入院二日目


  
 
 元気はなかった。
 焦点の合わない目をしていて、最初に見た時、目が白濁しているようにさえ見えた。
 少し熱が出ている、とのことである。
「手術後は、よく発熱するものなんですか?」
「どの子でも出るってわけではないですが、まあ、大きな手術の後なので、出る子もいます。」
 元気がないのはそのせいらしい。
「ご飯は食べましたか?」
「食べようとはしないです。でも、口に入れてやると食べるので、お腹は空いているようです。性格的にビビリな方なので、そのせいかな。」
 食べてくれるなら、まあ安心だろう。
「排泄の方は?」
「おしっこは出てます。うんちは、まだしていませんね。」
 おしっこは、今、カテーテルを入れているので、お陰で順調ということもあるのだろうか。
「明日あたり、カテーテルを抜いてみます。」
 三日目でカテーテルを抜くのだから、術後の回復としては予定どおりなのではないか。後は熱が下がってくれればいいのだが。
 見ているうちにだんだん目つきははっきりしてきたが、やはり顔が緊張している。顔を指で撫でてやると、小さい声で
「ウー」
と、唸った。
「アタちゃん、分からない?」
 多分、私が分からないわけではないと思う。触られて、何かのはずみで痛かったのかもしれない。あるいは、痛いし熱で辛いし動けないしで、防衛本能の方が強く出ていたのか。

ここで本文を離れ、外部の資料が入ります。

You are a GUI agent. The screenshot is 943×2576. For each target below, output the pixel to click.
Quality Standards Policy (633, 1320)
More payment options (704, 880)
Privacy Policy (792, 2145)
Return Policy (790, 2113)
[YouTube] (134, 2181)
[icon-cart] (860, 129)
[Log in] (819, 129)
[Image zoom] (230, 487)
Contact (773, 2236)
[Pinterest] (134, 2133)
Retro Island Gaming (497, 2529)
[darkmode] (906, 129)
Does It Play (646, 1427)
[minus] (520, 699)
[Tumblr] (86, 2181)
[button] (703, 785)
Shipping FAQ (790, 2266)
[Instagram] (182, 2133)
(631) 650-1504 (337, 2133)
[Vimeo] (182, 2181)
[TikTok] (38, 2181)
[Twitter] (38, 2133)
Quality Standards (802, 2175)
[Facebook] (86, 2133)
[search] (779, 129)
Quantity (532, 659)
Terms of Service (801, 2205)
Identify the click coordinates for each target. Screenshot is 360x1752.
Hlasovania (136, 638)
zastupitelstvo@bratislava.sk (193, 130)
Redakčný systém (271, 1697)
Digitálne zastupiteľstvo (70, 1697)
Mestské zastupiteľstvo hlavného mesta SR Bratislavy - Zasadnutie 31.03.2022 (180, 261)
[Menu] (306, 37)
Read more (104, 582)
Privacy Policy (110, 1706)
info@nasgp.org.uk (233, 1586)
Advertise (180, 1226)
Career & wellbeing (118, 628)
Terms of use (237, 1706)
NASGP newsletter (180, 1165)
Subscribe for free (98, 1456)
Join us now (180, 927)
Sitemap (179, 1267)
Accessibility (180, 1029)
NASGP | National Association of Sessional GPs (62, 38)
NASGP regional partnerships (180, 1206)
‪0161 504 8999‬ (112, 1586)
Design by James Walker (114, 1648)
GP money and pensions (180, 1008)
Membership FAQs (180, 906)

 以前、玉音が入院した時に、私が面会に行ったら喜んでくれたので、正直、今回もそれを期待するところはあったのだが。日頃は私を警戒している玉音が私の面会を喜んで、いつもは私に甘えまくりのアタゴロウが唸るとは。
 まあ、ね。
 もしかしたら、アタゴロウ的には理不尽なものがあるのかもしれない。手術した時点で尿道が詰まっていたわけではないから、彼の感覚としては、もともと具合が悪かったとは思っていないだろう。平和に暮らしていたら、突然、病院に連れて来られて、こんな痛くて苦しい思いをさせられているのだから、人間不信になっても無理はないか。
 それでも、おうちには帰りたいはずだ。
「アタちゃん、早く元気になっておうちに帰ろうね。」
 明日は彼が「おうちに連れて帰って」アピールをしてくれるといいなと思う。
 熱が下がれば、そのアピールをする元気も出るだろうか。